Chessformer: A Unified Architecture for Chess Modeling¶
Conference: ICLR2026
OpenReview: https://openreview.net/forum?id=2ltBRzEHyd
Code: https://github.com/CSSLab/maia3
Area: Reinforcement Learning / Game Modeling / Representation Learning
Keywords: Chess, Transformer Architecture, Positional Encoding, Human Behavior Modeling, Mechanistic Interpretability
TL;DR¶
By treating the 64 board squares as tokens and adding a "Geometric Attention Bias" (GAB) dynamically generated per position to the self-attention mechanism, Chessformer utilizes a unified architecture to simultaneously push "engine strength," "human move prediction," and "interpretability"—three long-separated objectives—to SOTA. The 79M-parameter MAIA-3 improves human move matching to 57.1% with less than a quarter of the size of its competitors, while the version integrated into Leela Chess Zero gained 100+ Elo and defeated Stockfish in multiple top-tier engine tournaments.
Background & Motivation¶
Background: Chess is a classic testing ground for AI, but its three core tasks have long relied on entirely different architectures. For engine strength, researchers use alpha-beta search engines (Deep Blue, Stockfish), self-play policy-value networks + MCTS (AlphaZero, Leela Chess Zero), or distill strong oracles into Transformers. For human move simulation, methods evolved from MAIA's convolutional stacks to MAIA-2's skill-aware attention, and then to ALLIE, which models the move sequence as a language autoregressively. Interpretability research forms another branch, performing linear probing and circuit analysis on AlphaZero/Leela.

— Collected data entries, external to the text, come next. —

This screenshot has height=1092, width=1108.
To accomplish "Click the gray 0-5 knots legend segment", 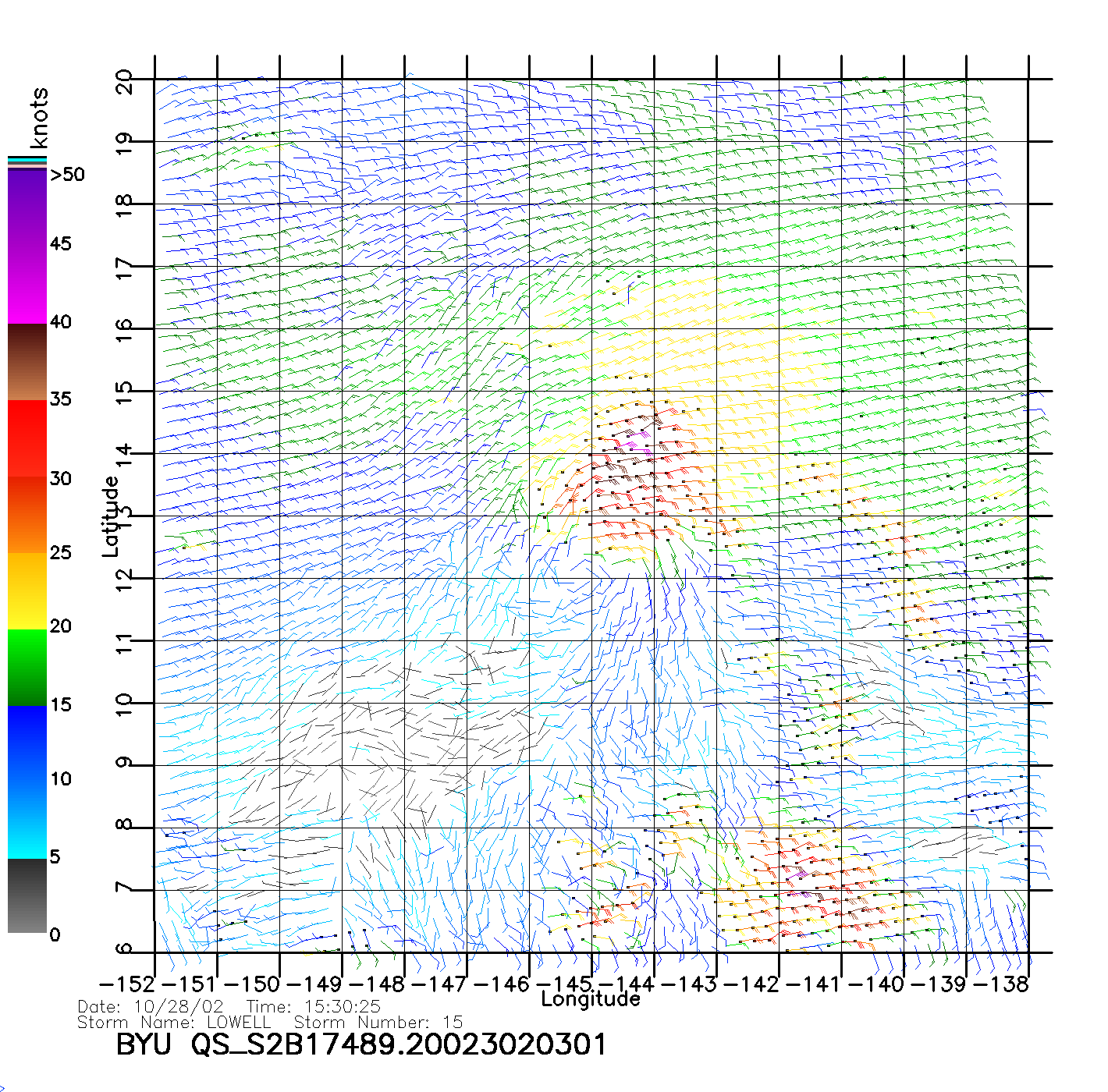I will tap(27, 895).
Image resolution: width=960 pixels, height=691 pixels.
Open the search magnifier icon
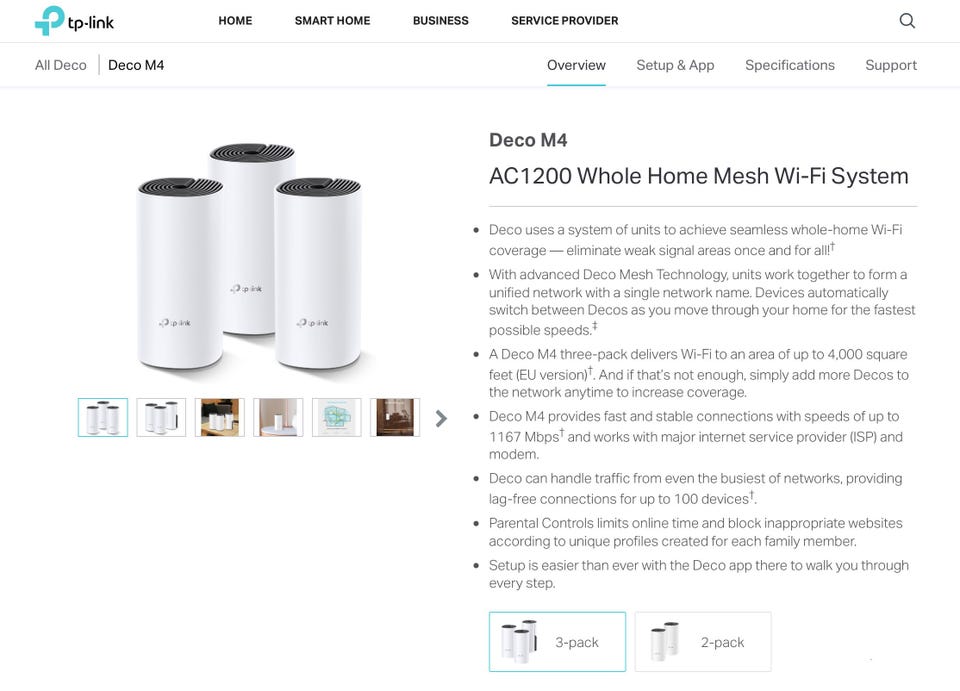tap(907, 21)
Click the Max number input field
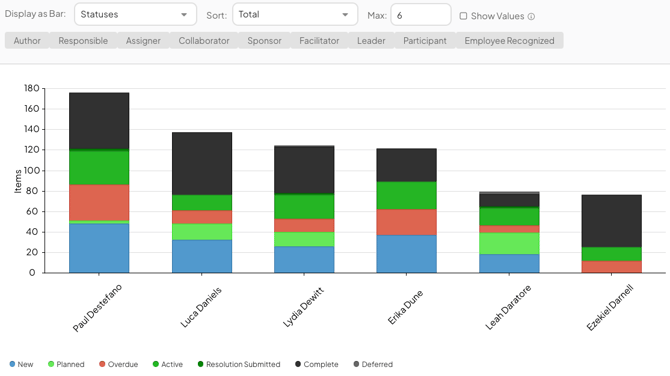Viewport: 670px width, 376px height. point(421,15)
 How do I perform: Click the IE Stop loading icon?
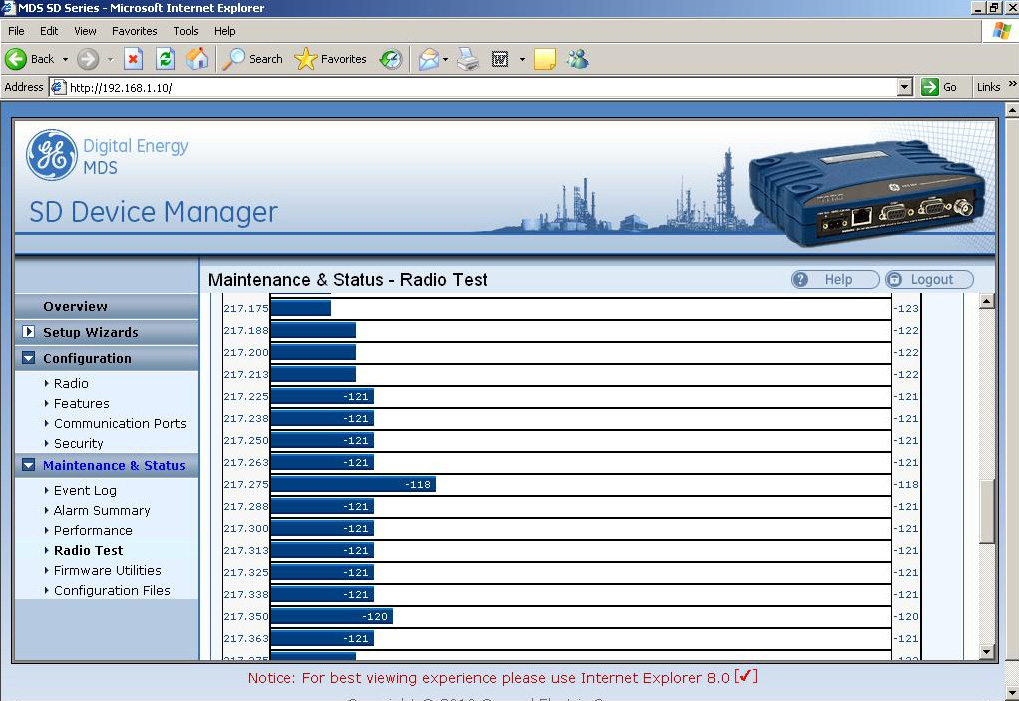(133, 59)
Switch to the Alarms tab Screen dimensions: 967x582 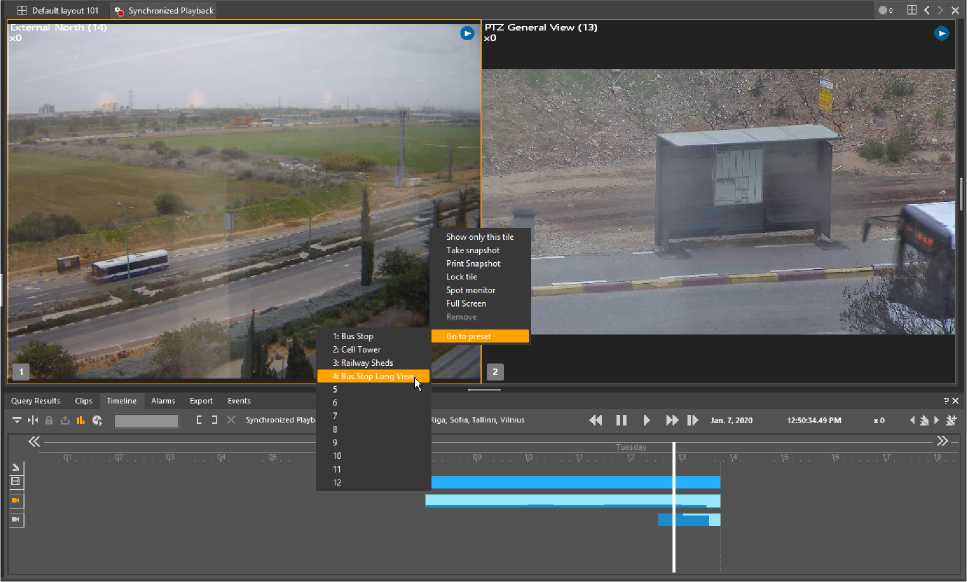coord(163,401)
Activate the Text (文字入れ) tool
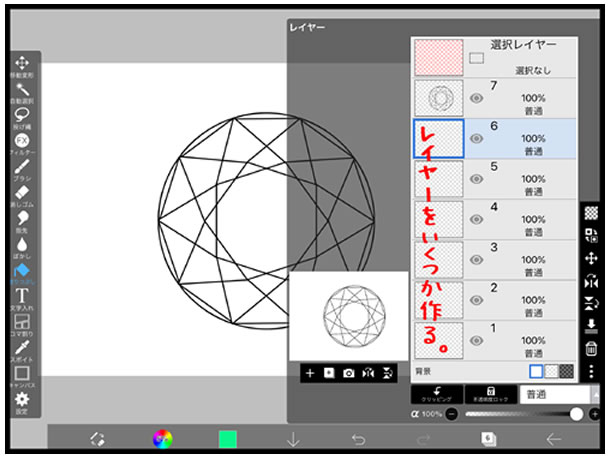The width and height of the screenshot is (610, 459). 22,295
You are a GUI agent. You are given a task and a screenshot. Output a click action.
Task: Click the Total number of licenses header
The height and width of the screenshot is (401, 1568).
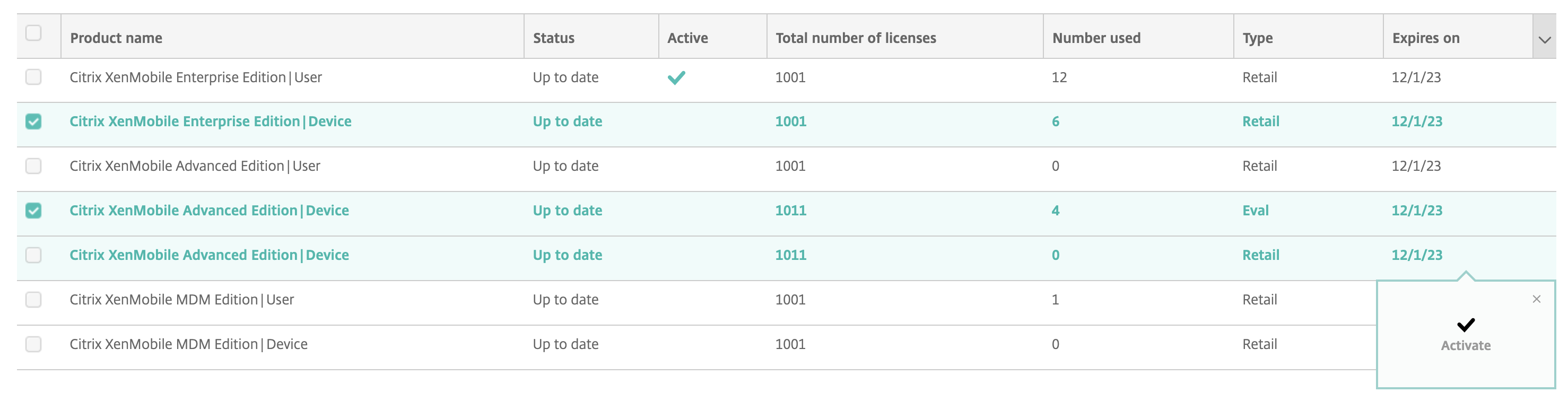855,38
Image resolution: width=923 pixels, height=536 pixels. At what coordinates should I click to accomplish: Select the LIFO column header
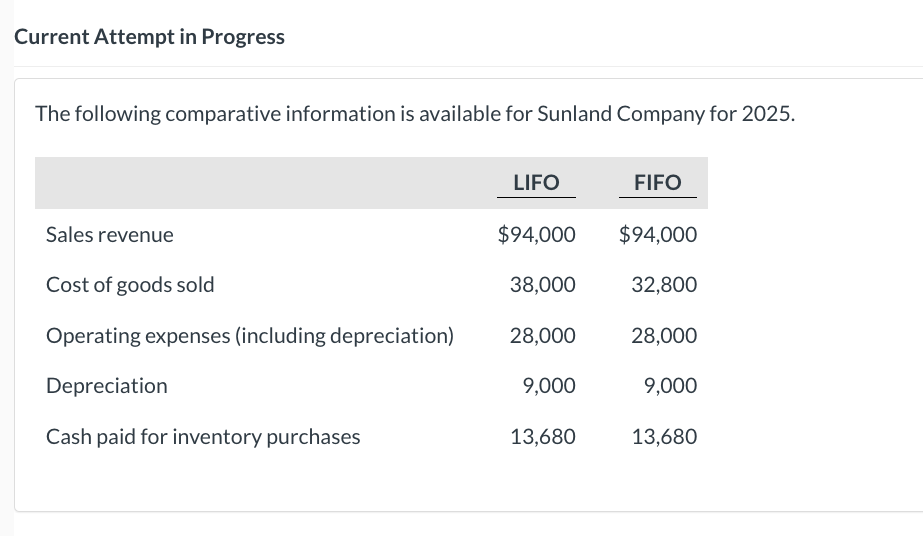tap(535, 182)
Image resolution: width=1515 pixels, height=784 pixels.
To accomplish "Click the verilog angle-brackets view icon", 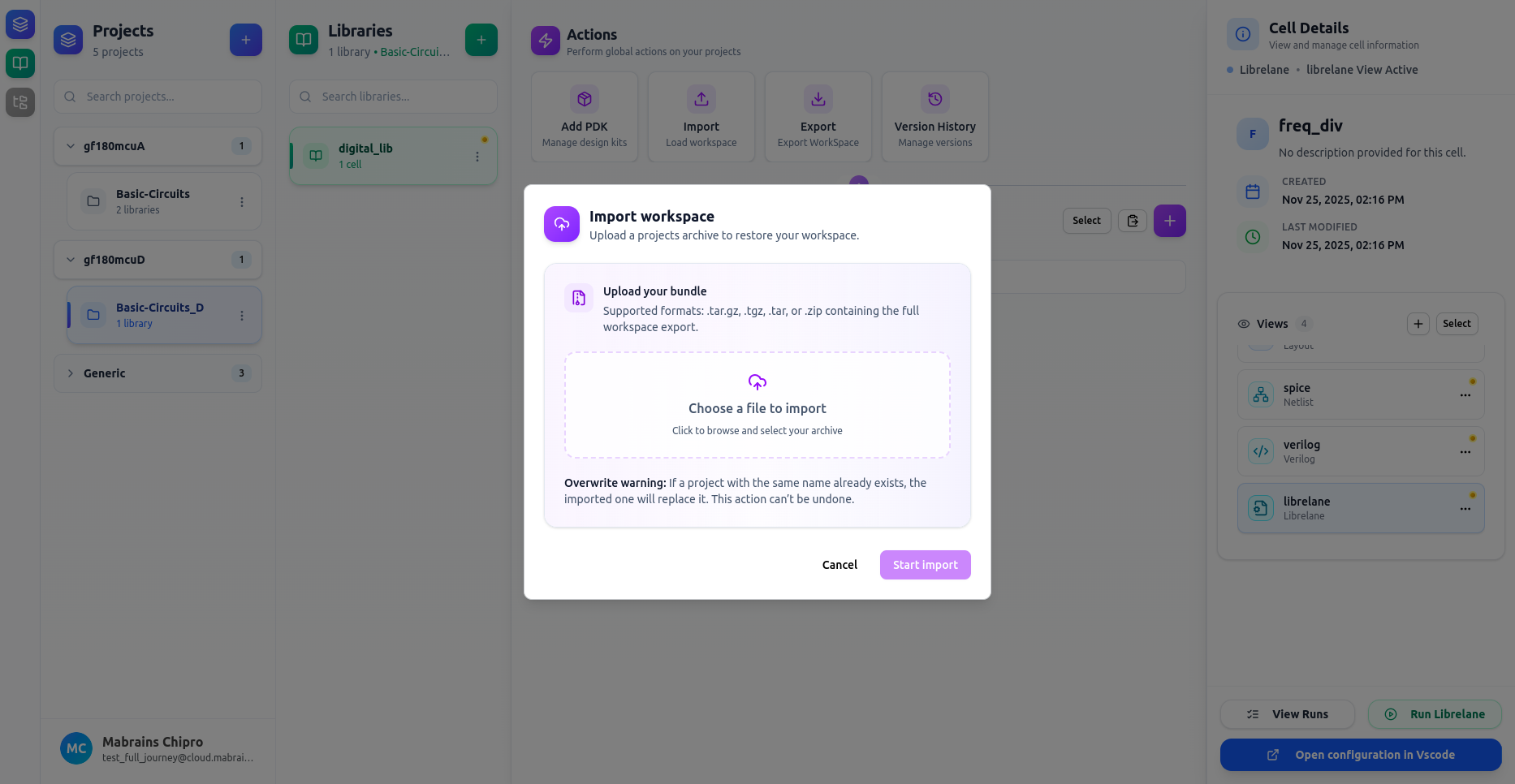I will (x=1261, y=451).
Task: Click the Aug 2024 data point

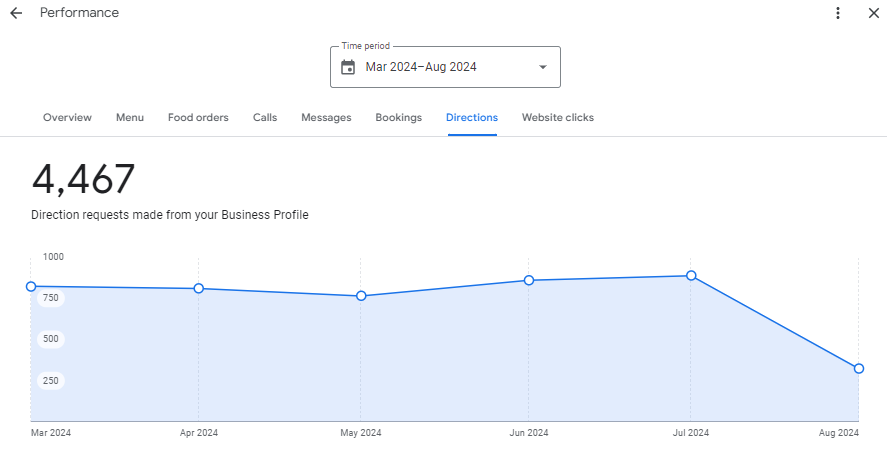Action: pyautogui.click(x=859, y=369)
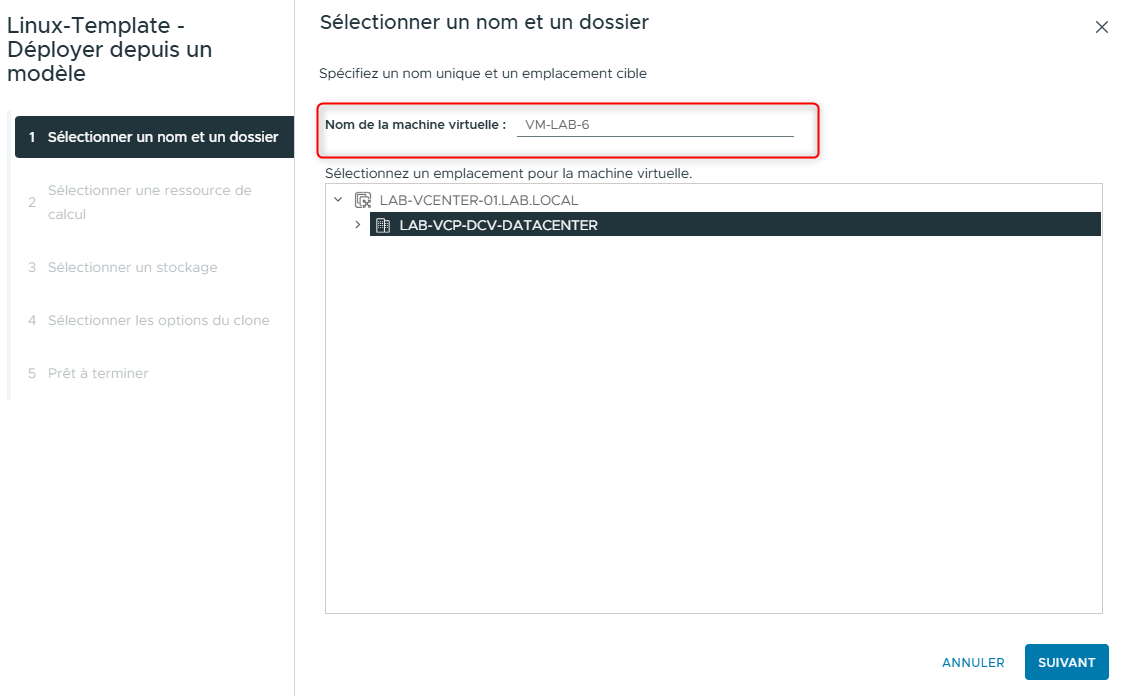Open step 'Sélectionner les options du clone'
This screenshot has width=1122, height=696.
[x=158, y=320]
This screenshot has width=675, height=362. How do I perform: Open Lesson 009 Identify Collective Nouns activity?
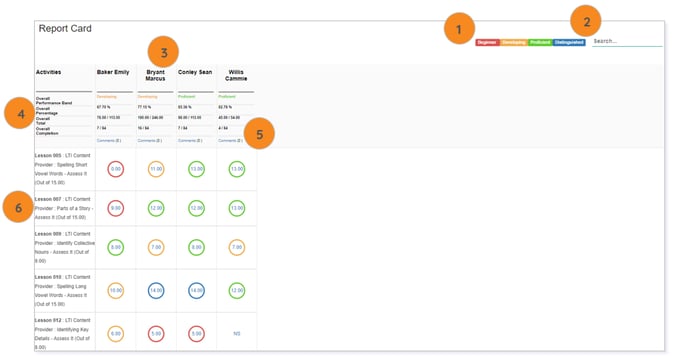point(65,248)
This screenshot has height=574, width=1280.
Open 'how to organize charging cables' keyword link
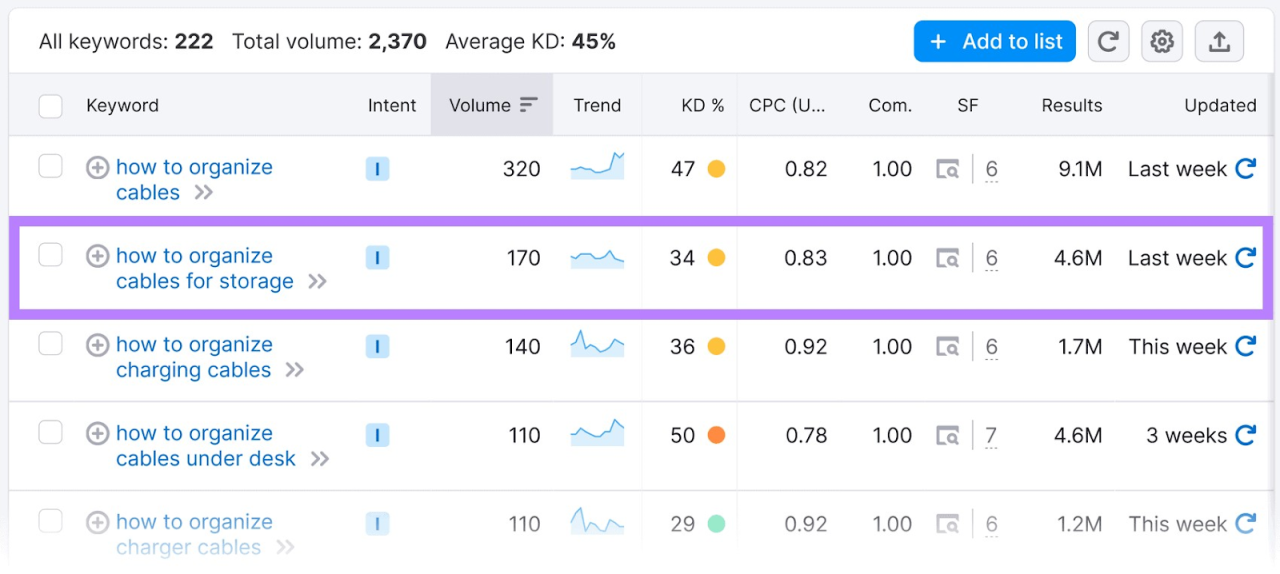point(194,357)
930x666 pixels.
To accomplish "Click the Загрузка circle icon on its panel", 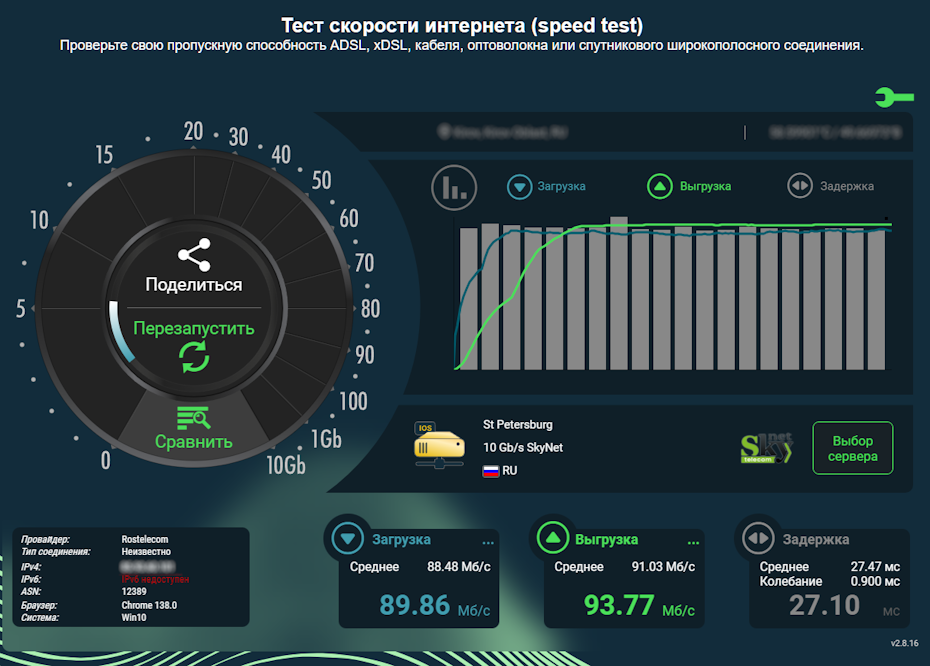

Limitations of Prior Work: These architectures are not only incompatible but often fail to align with the geometric structure of chess itself. A typical example is Ruoss et al. (2024): it tokenizes the 64 squares but applies 1D Rotary Positional Encoding (RoPE), forcing a linear order onto a 2D board. This results in maximum attention decay between two corners on the same main diagonal, despite their critical tactical relationship for long-range pieces like Bishops and Queens. Position is paramount in chess, yet existing encodings conflict with board geometry.
Key Challenge: "Positional relationships" in chess are not simple Euclidean distances; they change drastically with the game state. The movement relationship of a piece is only meaningful when it remains on the board; the connection between distant squares is naturally weaker in closed positions (fixed pawn chains). Static positional encodings (absolute bias, relative bias, RoPE) used in NLP/CV cannot natively represent this "state-deforming" geometry, forcing chess strength, human-likeness, and interpretability to use disjointed methods.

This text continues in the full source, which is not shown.